### Your instructions
Reproduce each line of the data exactly as it is.

--- Material to process Enclosed Below ---

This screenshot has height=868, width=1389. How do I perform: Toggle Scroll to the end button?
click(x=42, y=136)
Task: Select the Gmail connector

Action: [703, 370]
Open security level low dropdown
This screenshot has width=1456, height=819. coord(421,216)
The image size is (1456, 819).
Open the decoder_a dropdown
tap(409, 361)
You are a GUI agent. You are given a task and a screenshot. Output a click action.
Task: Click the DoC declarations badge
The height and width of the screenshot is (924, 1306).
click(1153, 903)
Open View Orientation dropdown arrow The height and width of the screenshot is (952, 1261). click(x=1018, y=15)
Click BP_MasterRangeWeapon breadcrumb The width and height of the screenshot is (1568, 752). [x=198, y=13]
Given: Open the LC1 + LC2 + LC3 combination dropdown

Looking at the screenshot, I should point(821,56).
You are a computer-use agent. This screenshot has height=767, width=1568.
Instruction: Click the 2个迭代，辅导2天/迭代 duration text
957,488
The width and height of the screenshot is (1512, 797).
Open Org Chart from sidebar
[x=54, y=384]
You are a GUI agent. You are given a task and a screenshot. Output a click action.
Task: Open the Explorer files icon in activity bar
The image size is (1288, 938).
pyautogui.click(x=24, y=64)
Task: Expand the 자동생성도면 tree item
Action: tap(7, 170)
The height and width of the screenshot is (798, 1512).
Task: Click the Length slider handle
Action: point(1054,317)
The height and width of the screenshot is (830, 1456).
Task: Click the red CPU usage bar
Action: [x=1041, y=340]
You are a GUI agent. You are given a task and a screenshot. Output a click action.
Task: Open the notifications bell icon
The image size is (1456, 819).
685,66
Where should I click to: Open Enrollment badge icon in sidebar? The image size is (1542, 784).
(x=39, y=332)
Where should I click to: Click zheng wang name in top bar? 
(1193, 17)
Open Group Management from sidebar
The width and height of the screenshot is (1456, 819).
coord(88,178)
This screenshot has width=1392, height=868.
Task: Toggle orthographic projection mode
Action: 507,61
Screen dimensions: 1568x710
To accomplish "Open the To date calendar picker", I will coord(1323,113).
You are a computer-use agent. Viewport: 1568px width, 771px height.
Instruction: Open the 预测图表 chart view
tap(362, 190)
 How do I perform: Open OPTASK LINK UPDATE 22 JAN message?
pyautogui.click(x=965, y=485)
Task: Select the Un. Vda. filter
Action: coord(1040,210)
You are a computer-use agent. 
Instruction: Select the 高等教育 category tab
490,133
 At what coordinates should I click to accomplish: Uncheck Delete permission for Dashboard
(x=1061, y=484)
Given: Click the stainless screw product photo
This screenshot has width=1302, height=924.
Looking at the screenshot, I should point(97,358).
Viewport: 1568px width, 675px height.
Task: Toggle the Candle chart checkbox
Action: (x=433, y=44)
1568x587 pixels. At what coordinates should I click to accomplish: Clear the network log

--- End of Enclosed Material to process ---

### Result below
This screenshot has height=868, width=1389. How do I perform: Toggle Scroll to the end button?
click(x=42, y=136)
Task: Select the Gmail connector

Action: [703, 370]
Open security level low dropdown
This screenshot has width=1456, height=819. coord(421,216)
The image size is (1456, 819).
Open the decoder_a dropdown
tap(409, 361)
You are a GUI agent. You are given a task and a screenshot. Output a click action.
Task: Click the DoC declarations badge
The height and width of the screenshot is (924, 1306).
click(1153, 903)
Open View Orientation dropdown arrow The height and width of the screenshot is (952, 1261). click(x=1018, y=15)
Click BP_MasterRangeWeapon breadcrumb The width and height of the screenshot is (1568, 752). [x=198, y=13]
Given: Open the LC1 + LC2 + LC3 combination dropdown

Looking at the screenshot, I should point(821,56).
You are a computer-use agent. This screenshot has height=767, width=1568.
Instruction: Click the 2个迭代，辅导2天/迭代 duration text
957,488
The width and height of the screenshot is (1512, 797).
Open Org Chart from sidebar
[x=54, y=384]
You are a GUI agent. You are given a task and a screenshot. Output a click action.
Task: Open the Explorer files icon in activity bar
The image size is (1288, 938).
pyautogui.click(x=24, y=64)
Task: Expand the 자동생성도면 tree item
Action: tap(7, 170)
The height and width of the screenshot is (798, 1512).
Task: Click the Length slider handle
Action: point(1054,317)
The height and width of the screenshot is (830, 1456).
Task: Click the red CPU usage bar
Action: [x=1041, y=340]
You are a GUI agent. You are given a task and a screenshot. Output a click action.
Task: Open the notifications bell icon
The image size is (1456, 819).
685,66
Where should I click to: Open Enrollment badge icon in sidebar? The image size is (1542, 784).
(x=39, y=332)
Where should I click to: Click zheng wang name in top bar? 
(1193, 17)
Open Group Management from sidebar
The width and height of the screenshot is (1456, 819).
coord(88,178)
This screenshot has width=1392, height=868.
Task: Toggle orthographic projection mode
Action: 507,61
Screen dimensions: 1568x710
To accomplish "Open the To date calendar picker", I will coord(1323,113).
You are a computer-use agent. Viewport: 1568px width, 771px height.
Instruction: Open the 预测图表 chart view
tap(362, 190)
 How do I perform: Open OPTASK LINK UPDATE 22 JAN message?
pyautogui.click(x=965, y=485)
Task: Select the Un. Vda. filter
Action: coord(1040,210)
You are a computer-use agent. 
Instruction: Select the 高等教育 category tab
490,133
 At what coordinates should I click to accomplish: Uncheck Delete permission for Dashboard
(x=1061, y=484)
Given: Click the stainless screw product photo
This screenshot has width=1302, height=924.
Looking at the screenshot, I should point(97,358).
Viewport: 1568px width, 675px height.
Task: Toggle the Candle chart checkbox
Action: (x=433, y=44)
1568x587 pixels. At what coordinates should I click to accomplish: Clear the network log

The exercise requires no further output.